* BEGIN SELECTED EXCERPT *

The NCERT Solutions for Chapter 1 Miscellaneous Exercise will help you break down each question in a simple and logical way. These NCERT solutions will improve your problem-solving speed and prepare you well for upcoming tests. Students can also access the NCERT notes for this chapter for feasible learning.


Class 11 Maths Chapter 1 Sets Miscellaneous Exercise Solutions - Download PDF

Download PDF


NCERT Solutions Class 11 Maths Chapter 1 Miscellaneous Exercise

Question 1: Decide, among the following sets, which sets are subsets of one another:

A = { x : x $\in$ R and x satisfy $x^{2}$ – 8x + 12 = 0 }, B = { 2, 4, 6 },

C = { 2, 4, 6, 8, . . . }, D = { 6 }.

Answer:

Solution of this equation are $x^{2}$ – 8x + 12 = 0

( x - 2 ) ( x - 6 ) = 0

X = 2,6

$\therefore$ A = { 2,6 }

B = { 2, 4, 6 }

C = { 2, 4, 6, 8, . . . }

D = { 6 }

From the sets given above, we can conclude that A $\subset$ B, A $\subset$ C, D $\subset$ A, D $\subset$ B, D $\subset$ C, B $\subset$ C

Hence, we can say that D $\subset$ A $\subset$ B $\subset$ C

Question 2: (i) In each of the following, determine whether the statement is true or false. If it is true, prove it. If it is false, give an example.

If x $\in$ A and A $\in$ B , then x $\in$ B

Answer:

The given statement is false,

example: Let A = { 2,4 }

B = { 1,{2,4},5}

x be 2.

then, 2 $\in$ { 2,4 } = x $\in$ A and { 2,4 } $\in$ { 1,{2,4},5} = A $\in$ B

But 2 $\notin$ { 1,{2,4},5} i.e. x $\notin$ B

Question 2: (ii) In each of the following, determine whether the statement is true or false. If it is true, prove it. If it is false, give an example.

If A $\subset$ B and B $\in$ C , then A $\in$ C

Answer:

The given statement is false,

Let , A = {1}

B = { 1,2,3}

C = {0,{1,2,3},4}

Here, {1} $\subset$ { 1,2,3} = A $\subset$ B and { 1,2,3} $\in$ {0,{1,2,3},4} = B $\in$ C

But, {1} $\notin$ {0,{1,2,3},4} = A $\notin$ C

Question 2: (iii) In each of the following, determine whether the statement is true or false. If it is true, prove it. If it is false, give an example.

If A $\subset$ B and B $\subset$ C , then A $\subset$C

Answer:

Let A ⊂ B and B ⊂ C

There is an element x such that

Let, x $\in$ A

$\Rightarrow$ x $\in$ B ( Because A $\subset$ B )

$\Rightarrow$ x $\in$ C ( Because B $\subset$ C )

* END SELECTED EXCERPT *

**EXERCISE DETAILS:**
Please reproduce the sets exercise text from "If A $\subset$ B and B $\subset$" to "B $\subset$ C )", substituting "Since" for "Because". The material after this point is separate from the sets exercise text.

* BEGIN SOURCE EXCERPT *

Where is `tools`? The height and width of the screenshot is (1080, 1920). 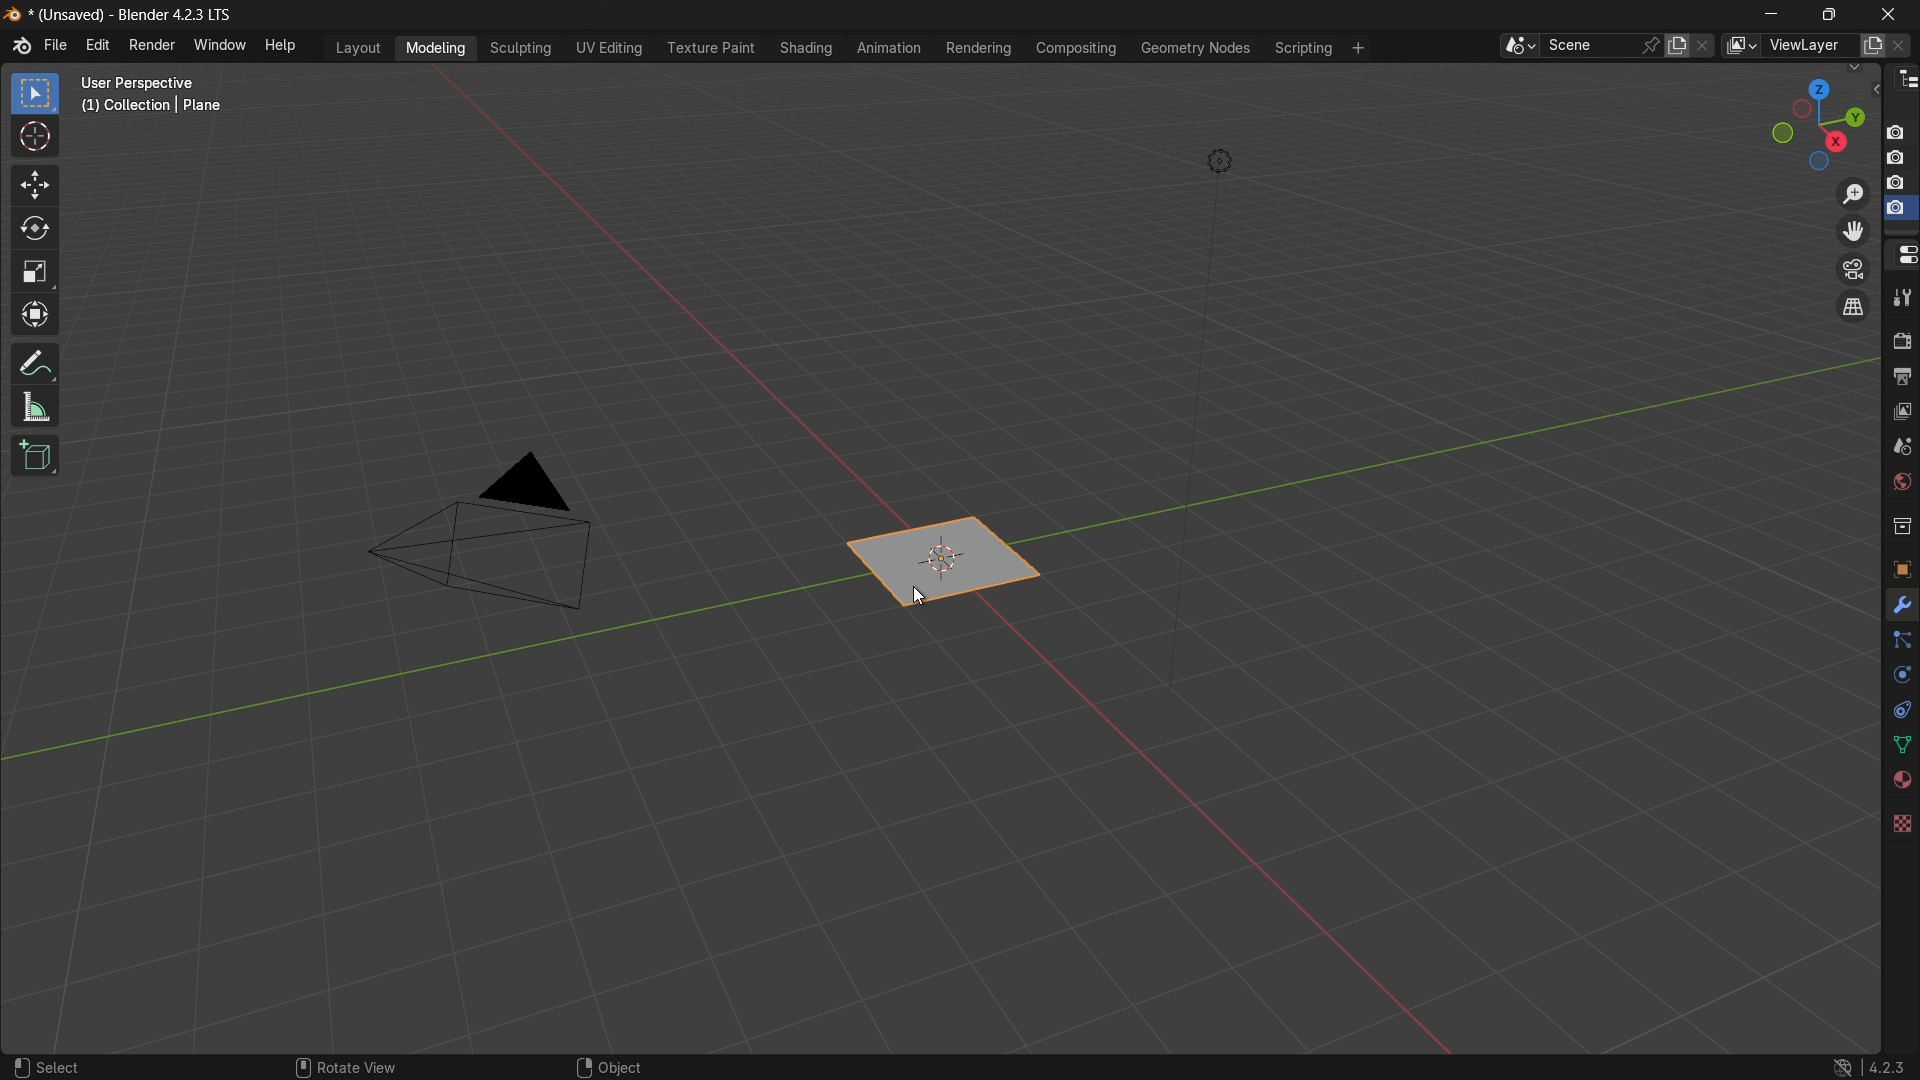 tools is located at coordinates (1901, 299).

* END SOURCE EXCERPT *

**COMPLETED EXERCISE:**
If A $\subset$ B and B $\subset$ C , then A $\subset$C

Answer:

Let A ⊂ B and B ⊂ C

There is an element x such that

Let, x $\in$ A

$\Rightarrow$ x $\in$ B ( Since A $\subset$ B )

$\Rightarrow$ x $\in$ C ( Since B $\subset$ C )